Thermostabilization of Bacillus amyloliquefaciens alpha-amylase by computational mutation

Nowadays, thermostable enzymes are used in various biotechnological processes . Increased stability of enzymes to extreme temperatures allows the amount of enzyme in the reaction to be reduced. Increasing the reaction temperature improves the reaction yield and reduces the time taken for product accumulation. α-amylases (EC 3.2.1.1) are used in industrial processing of starch-containing materials. The majority of these reactions are conducted at high temperatures, resulting in high demand for thermostable α-amylases. Several scientific groups have identified amino acid substitutions that lead to enhanced thermostability of α-amylases.In this study some amino acids from Bacillus amyloliquefaciens alpha-amylase were substituted with other amino acids using in silico approaches to finally achieve mutations that can improve the thermostability of the enzyme. The I-Mutant2.0 web server results showed that one of the selected mutations improves the thermostability of the enzyme . Therefore, by I-Tasser, cph model and Swiss model web servers the mutations were exerted on the 3D structure of the enzyme and mutant 3D models from enzyme structure were achieved. The models were refined by 3Drefine web server. The models quality assessment was performed by ModFOLD4 server.

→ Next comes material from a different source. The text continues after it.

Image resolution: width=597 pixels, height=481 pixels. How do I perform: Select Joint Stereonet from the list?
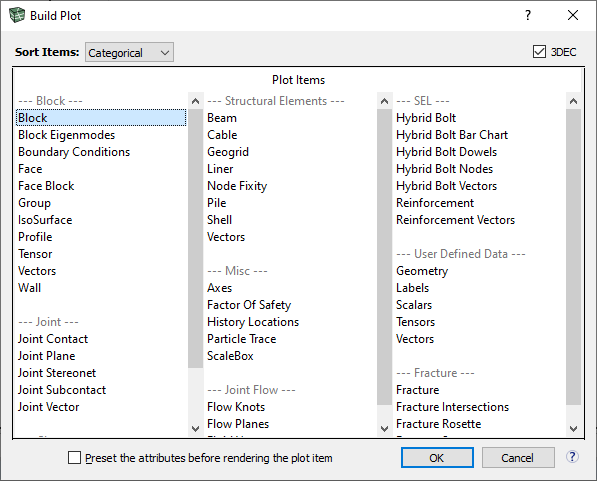click(57, 373)
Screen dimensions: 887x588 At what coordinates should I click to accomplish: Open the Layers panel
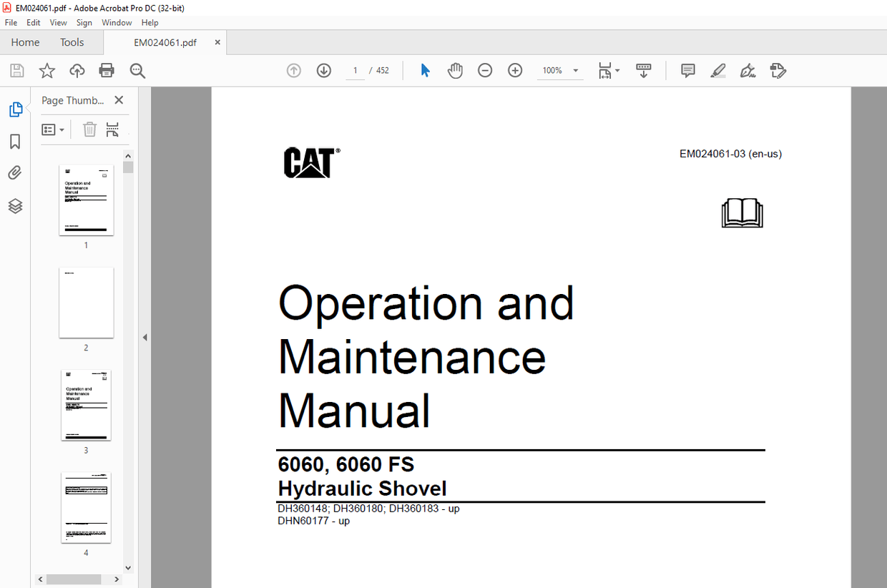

The best model was selected and then docked with partial amylose polymer to found the effect of the mutation on the binding of enzyme with it substrate. Docking technique was performed by AutoDock software. The I-mutant2.0 results showed that one of the mutation enhanced thermostability. This is S335K mutation. after exerting the mutation on the 3D structure, and refining the models, docking of best model with partial amylose polymer showed that the binding of enzyme and its substrate was not negatively affected. In conclusion, we suggest this substitution mutation for achieving alpha-amylases with high thermostability for applying in industrial processes that need high temperature.